Experiencias y sensaciones vividas. Música y decibelios que traspasaban los cuerpos. Encuentros. Reencuentros. Desencuentros.
Instrumentos y melodías que se aunaban con nuestros corazones. Frío, mucho frío y también calor, un calor humano que nos arropaba en cada concierto.
Miles de personas. Toda una ciudad «habitando» durante cuatro días un pequeño pueblo de La Mancha.
Locura.
Largas e increíbles jornadas de conciertos. Colas que parecían interminables y que llegaban a su fin más pronto de lo imaginable.
Poco sol, poco calor, menos ropa. Lluvia, viento y frío. Frío que se disuadía entre cantos, bailes, saltos y pogos.
Silbidos. Aplausos. Sensaciones. Sentimiento y emoción en estado puro. Terapia.
Terapia, sí, porque en ocasiones la música, las letras y las canciones también son terapia.
Terapia para ese día que le habría partido la cara a la segurata que me cacheó con una soberbia que poco tenía que ver con la seguridad, y mucho con una metida de mano en toda regla. Abuso de autoridad con chulería incluida.
Momentos intensos de todos los colores y sobre todo disfrute. Risas y más risas.
Contrastes en el clima. Contrastes en la pista, en los rostros. Contrastes en el espacio, en la música, en la gente. Y a pesar de tanto contraste, un intenso vínculo de unión entre extraños.
Recuerdos mezclados con instantes presentes. Vivencias. Más risas y más frío. Escasos grados de temperatura compensados con mucho calor humano.

§ DATOS PROPORCIONADOS:
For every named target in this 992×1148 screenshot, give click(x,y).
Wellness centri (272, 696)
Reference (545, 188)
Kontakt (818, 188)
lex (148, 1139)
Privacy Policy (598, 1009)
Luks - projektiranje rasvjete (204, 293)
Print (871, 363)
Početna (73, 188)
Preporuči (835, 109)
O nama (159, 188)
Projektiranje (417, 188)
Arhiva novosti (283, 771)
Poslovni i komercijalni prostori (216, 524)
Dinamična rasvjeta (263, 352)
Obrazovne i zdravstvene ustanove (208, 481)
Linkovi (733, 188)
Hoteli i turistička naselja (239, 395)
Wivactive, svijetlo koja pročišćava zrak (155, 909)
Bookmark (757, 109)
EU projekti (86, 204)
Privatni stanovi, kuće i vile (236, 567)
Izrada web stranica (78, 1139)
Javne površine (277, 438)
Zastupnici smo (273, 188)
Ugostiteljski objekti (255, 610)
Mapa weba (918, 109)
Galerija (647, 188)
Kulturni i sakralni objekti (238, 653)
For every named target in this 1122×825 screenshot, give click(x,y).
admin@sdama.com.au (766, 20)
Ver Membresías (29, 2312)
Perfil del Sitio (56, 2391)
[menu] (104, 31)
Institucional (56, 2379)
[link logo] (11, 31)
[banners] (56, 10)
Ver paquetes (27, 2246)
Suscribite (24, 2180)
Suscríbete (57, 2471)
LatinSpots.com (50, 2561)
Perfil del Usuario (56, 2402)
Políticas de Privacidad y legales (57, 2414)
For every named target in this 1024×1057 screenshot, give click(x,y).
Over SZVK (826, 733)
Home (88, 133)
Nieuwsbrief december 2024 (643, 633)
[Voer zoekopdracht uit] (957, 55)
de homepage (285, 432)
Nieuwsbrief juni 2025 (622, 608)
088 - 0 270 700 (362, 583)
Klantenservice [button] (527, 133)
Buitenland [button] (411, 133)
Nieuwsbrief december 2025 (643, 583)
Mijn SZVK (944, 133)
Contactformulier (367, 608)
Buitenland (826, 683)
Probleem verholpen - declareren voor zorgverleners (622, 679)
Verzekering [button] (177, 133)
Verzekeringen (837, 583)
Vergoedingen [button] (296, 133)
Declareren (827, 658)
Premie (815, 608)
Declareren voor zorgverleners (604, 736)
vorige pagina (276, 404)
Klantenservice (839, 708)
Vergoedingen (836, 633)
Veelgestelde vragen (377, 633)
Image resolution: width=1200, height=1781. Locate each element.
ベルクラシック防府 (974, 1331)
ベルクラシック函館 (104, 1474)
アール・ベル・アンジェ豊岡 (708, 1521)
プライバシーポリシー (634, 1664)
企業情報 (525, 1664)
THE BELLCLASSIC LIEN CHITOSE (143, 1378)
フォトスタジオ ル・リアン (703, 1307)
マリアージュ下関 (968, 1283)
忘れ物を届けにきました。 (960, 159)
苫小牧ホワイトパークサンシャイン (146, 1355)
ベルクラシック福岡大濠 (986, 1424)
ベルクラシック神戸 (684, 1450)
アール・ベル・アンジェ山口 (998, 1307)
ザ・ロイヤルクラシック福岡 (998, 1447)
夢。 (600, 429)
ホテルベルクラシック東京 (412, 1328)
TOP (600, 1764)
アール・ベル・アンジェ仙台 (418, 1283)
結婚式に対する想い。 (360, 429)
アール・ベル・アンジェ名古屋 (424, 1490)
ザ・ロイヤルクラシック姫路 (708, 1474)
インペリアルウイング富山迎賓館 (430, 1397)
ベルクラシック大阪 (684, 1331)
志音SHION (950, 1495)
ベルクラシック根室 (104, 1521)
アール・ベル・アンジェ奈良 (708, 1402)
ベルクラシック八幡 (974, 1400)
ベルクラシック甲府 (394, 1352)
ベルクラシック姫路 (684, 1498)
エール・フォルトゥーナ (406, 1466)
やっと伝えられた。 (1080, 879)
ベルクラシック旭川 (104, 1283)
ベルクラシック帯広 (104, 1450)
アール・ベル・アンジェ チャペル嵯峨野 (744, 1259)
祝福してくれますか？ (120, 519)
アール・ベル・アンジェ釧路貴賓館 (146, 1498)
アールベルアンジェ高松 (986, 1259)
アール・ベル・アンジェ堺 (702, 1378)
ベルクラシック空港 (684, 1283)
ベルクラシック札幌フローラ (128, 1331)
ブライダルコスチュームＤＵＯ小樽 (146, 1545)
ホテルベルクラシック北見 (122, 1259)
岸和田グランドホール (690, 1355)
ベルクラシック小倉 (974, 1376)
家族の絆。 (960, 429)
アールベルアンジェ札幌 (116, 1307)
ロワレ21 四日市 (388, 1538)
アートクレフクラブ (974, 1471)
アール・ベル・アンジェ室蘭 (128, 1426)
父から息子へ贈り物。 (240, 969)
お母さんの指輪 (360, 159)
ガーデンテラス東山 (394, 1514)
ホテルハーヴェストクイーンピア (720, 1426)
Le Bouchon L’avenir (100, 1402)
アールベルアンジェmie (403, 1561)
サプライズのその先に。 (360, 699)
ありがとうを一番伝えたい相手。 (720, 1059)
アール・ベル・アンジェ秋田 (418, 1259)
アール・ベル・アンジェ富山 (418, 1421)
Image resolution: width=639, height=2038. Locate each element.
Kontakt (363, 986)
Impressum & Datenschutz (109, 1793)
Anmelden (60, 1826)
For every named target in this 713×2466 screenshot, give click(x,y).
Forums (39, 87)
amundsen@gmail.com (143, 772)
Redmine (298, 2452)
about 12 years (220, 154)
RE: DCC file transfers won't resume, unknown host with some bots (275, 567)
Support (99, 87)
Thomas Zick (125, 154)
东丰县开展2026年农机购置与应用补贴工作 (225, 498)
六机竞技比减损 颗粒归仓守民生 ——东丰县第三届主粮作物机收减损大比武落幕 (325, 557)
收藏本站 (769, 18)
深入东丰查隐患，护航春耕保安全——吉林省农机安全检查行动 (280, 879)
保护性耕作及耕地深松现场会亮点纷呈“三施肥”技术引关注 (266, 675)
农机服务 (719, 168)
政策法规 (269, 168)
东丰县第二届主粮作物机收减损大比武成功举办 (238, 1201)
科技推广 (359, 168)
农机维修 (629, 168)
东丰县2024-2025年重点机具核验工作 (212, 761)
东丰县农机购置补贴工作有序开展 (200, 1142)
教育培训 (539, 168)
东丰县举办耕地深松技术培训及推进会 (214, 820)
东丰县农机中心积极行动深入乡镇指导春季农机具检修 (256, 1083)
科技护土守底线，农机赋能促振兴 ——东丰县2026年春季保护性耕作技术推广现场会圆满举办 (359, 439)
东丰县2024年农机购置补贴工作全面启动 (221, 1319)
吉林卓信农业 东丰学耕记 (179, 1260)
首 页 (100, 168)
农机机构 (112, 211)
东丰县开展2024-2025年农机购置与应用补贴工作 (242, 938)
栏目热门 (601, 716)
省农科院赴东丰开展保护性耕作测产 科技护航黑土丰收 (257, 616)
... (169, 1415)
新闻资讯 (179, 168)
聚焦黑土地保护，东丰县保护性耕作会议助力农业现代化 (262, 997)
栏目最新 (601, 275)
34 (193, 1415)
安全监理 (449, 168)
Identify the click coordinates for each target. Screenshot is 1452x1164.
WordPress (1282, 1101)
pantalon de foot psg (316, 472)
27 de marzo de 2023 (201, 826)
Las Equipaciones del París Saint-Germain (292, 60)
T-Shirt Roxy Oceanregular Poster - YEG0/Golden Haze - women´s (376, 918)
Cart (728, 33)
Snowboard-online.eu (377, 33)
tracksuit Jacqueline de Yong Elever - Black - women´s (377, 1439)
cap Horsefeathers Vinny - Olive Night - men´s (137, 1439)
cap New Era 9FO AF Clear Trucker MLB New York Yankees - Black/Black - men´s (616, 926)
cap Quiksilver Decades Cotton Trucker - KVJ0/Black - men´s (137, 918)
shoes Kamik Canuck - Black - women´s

§ TUS TAREAS:
a - Indica si cada afirmación concuerda con el texto de origen y respalda cada respuesta con las palabras decisivas del texto, citadas literalmente: (i) una multitud ocupó un pueblo de La Mancha durante cuatro días; (ii) hubo mucho sol durante las jornadas; (iii) las colas terminaban más tarde de lo que se esperaba.
b - Según el texto de origen, ¿qué compensaba los escasos grados de temperatura?
c - Transcribe del texto de origen el fragmento que comienza con las palabras que contienen "Largas e increíbles" y termina con "también son terapia.".
Los datos constituyen un material independiente del texto de origen.

§ RESPUESTAS POR PUNTO:
a -
(i) Sí: «Toda una ciudad «habitando» durante cuatro días un pequeño pueblo de La Mancha.»
(ii) No: «Poco sol, poco calor, menos ropa.»
(iii) No: «Colas que parecían interminables y que llegaban a su fin más pronto de lo imaginable.»

b - Mucho calor humano.

c -
Largas e increíbles jornadas de conciertos. Colas que parecían interminables y que llegaban a su fin más pronto de lo imaginable.
Poco sol, poco calor, menos ropa. Lluvia, viento y frío. Frío que se disuadía entre cantos, bailes, saltos y pogos.
Silbidos. Aplausos. Sensaciones. Sentimiento y emoción en estado puro. Terapia.
Terapia, sí, porque en ocasiones la música, las letras y las canciones también son terapia.